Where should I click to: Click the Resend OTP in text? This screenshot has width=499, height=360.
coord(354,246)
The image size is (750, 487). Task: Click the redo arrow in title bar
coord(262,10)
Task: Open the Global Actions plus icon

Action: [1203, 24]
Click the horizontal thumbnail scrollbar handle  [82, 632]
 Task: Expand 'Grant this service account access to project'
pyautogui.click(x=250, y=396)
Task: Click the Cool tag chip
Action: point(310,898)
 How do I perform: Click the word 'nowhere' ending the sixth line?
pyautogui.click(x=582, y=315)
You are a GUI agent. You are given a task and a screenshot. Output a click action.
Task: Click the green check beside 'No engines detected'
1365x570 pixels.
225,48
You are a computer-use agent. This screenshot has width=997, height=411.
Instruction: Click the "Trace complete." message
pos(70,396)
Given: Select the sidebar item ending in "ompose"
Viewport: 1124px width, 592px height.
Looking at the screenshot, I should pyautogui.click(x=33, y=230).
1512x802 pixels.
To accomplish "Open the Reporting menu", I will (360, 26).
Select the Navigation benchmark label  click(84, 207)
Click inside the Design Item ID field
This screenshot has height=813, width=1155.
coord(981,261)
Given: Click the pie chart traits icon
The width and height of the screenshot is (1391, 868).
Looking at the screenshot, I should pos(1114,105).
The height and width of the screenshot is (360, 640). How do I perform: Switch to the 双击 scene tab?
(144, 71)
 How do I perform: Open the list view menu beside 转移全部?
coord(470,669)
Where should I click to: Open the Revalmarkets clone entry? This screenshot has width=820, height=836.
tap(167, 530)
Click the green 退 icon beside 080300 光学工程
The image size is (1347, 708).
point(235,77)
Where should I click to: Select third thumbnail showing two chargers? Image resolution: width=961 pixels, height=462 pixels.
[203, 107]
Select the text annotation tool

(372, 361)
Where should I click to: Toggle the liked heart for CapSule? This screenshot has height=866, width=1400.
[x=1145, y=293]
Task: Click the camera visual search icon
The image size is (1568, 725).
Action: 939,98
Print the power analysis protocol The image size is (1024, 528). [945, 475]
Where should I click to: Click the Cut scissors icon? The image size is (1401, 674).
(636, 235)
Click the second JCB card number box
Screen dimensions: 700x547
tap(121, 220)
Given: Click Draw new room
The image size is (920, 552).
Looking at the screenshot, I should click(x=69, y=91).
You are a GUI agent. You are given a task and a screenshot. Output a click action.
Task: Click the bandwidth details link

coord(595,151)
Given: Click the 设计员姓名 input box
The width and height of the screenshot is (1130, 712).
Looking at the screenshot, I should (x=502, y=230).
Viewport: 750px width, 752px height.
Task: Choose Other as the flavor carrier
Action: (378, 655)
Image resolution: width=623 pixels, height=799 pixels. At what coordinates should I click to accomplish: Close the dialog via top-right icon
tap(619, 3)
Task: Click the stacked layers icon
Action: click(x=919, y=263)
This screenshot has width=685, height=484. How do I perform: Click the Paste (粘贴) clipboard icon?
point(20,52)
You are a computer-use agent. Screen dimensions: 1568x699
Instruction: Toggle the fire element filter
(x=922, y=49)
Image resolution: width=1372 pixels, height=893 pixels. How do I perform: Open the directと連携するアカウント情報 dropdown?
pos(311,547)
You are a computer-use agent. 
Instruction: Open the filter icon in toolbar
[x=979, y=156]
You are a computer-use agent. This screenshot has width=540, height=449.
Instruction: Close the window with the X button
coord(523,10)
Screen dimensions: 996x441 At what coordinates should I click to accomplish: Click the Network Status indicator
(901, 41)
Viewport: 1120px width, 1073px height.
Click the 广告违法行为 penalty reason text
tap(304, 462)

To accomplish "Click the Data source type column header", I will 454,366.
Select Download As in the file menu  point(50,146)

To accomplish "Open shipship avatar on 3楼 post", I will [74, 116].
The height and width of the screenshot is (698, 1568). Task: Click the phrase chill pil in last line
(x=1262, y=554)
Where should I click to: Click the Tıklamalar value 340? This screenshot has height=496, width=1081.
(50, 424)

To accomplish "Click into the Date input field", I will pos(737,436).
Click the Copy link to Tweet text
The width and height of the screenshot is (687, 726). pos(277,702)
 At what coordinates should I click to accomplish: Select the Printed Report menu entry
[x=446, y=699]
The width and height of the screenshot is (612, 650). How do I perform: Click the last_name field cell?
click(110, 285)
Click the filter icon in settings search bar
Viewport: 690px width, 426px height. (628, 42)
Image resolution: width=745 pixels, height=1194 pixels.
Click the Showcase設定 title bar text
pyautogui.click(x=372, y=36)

---

Action item: Having read the entries above, repeat them exactly.

Solved exercise:
Where should I click to: Click the Resend OTP in text? This screenshot has width=499, height=360.
coord(354,246)
The image size is (750, 487). Task: Click the redo arrow in title bar
coord(262,10)
Task: Open the Global Actions plus icon

Action: [1203, 24]
Click the horizontal thumbnail scrollbar handle  [82, 632]
 Task: Expand 'Grant this service account access to project'
pyautogui.click(x=250, y=396)
Task: Click the Cool tag chip
Action: point(310,898)
 How do I perform: Click the word 'nowhere' ending the sixth line?
pyautogui.click(x=582, y=315)
You are a GUI agent. You are given a task and a screenshot. Output a click action.
Task: Click the green check beside 'No engines detected'
1365x570 pixels.
225,48
You are a computer-use agent. This screenshot has width=997, height=411.
Instruction: Click the "Trace complete." message
pos(70,396)
Given: Select the sidebar item ending in "ompose"
Viewport: 1124px width, 592px height.
Looking at the screenshot, I should pyautogui.click(x=33, y=230).
1512x802 pixels.
To accomplish "Open the Reporting menu", I will (360, 26).
Select the Navigation benchmark label  click(84, 207)
Click inside the Design Item ID field
This screenshot has height=813, width=1155.
coord(981,261)
Given: Click the pie chart traits icon
The width and height of the screenshot is (1391, 868).
Looking at the screenshot, I should pos(1114,105).
The height and width of the screenshot is (360, 640). How do I perform: Switch to the 双击 scene tab?
(144, 71)
 How do I perform: Open the list view menu beside 转移全部?
coord(470,669)
Where should I click to: Open the Revalmarkets clone entry? This screenshot has width=820, height=836.
tap(167, 530)
Click the green 退 icon beside 080300 光学工程
The image size is (1347, 708).
point(235,77)
Where should I click to: Select third thumbnail showing two chargers? Image resolution: width=961 pixels, height=462 pixels.
[203, 107]
Select the text annotation tool

(372, 361)
Where should I click to: Toggle the liked heart for CapSule? This screenshot has height=866, width=1400.
[x=1145, y=293]
Task: Click the camera visual search icon
The image size is (1568, 725).
Action: 939,98
Print the power analysis protocol The image size is (1024, 528). [945, 475]
Where should I click to: Click the Cut scissors icon? The image size is (1401, 674).
(636, 235)
Click the second JCB card number box
Screen dimensions: 700x547
tap(121, 220)
Given: Click Draw new room
The image size is (920, 552).
Looking at the screenshot, I should click(x=69, y=91).
You are a GUI agent. You are given a task and a screenshot. Output a click action.
Task: Click the bandwidth details link

coord(595,151)
Given: Click the 设计员姓名 input box
The width and height of the screenshot is (1130, 712).
Looking at the screenshot, I should (x=502, y=230).
Viewport: 750px width, 752px height.
Task: Choose Other as the flavor carrier
Action: (378, 655)
Image resolution: width=623 pixels, height=799 pixels. At what coordinates should I click to accomplish: Close the dialog via top-right icon
tap(619, 3)
Task: Click the stacked layers icon
Action: click(x=919, y=263)
This screenshot has width=685, height=484. How do I perform: Click the Paste (粘贴) clipboard icon?
point(20,52)
You are a computer-use agent. Screen dimensions: 1568x699
Instruction: Toggle the fire element filter
(x=922, y=49)
Image resolution: width=1372 pixels, height=893 pixels. How do I perform: Open the directと連携するアカウント情報 dropdown?
pos(311,547)
You are a computer-use agent. 
Instruction: Open the filter icon in toolbar
[x=979, y=156]
You are a computer-use agent. This screenshot has width=540, height=449.
Instruction: Close the window with the X button
coord(523,10)
Screen dimensions: 996x441 At what coordinates should I click to accomplish: Click the Network Status indicator
(901, 41)
Viewport: 1120px width, 1073px height.
Click the 广告违法行为 penalty reason text
tap(304, 462)

To accomplish "Click the Data source type column header", I will 454,366.
Select Download As in the file menu  point(50,146)

To accomplish "Open shipship avatar on 3楼 post", I will [74, 116].
The height and width of the screenshot is (698, 1568). Task: Click the phrase chill pil in last line
(x=1262, y=554)
Where should I click to: Click the Tıklamalar value 340? This screenshot has height=496, width=1081.
(50, 424)

To accomplish "Click into the Date input field", I will pos(737,436).
Click the Copy link to Tweet text
The width and height of the screenshot is (687, 726). pos(277,702)
 At what coordinates should I click to accomplish: Select the Printed Report menu entry
[x=446, y=699]
The width and height of the screenshot is (612, 650). How do I perform: Click the last_name field cell?
click(110, 285)
Click the filter icon in settings search bar
Viewport: 690px width, 426px height. (628, 42)
Image resolution: width=745 pixels, height=1194 pixels.
Click the Showcase設定 title bar text
pyautogui.click(x=372, y=36)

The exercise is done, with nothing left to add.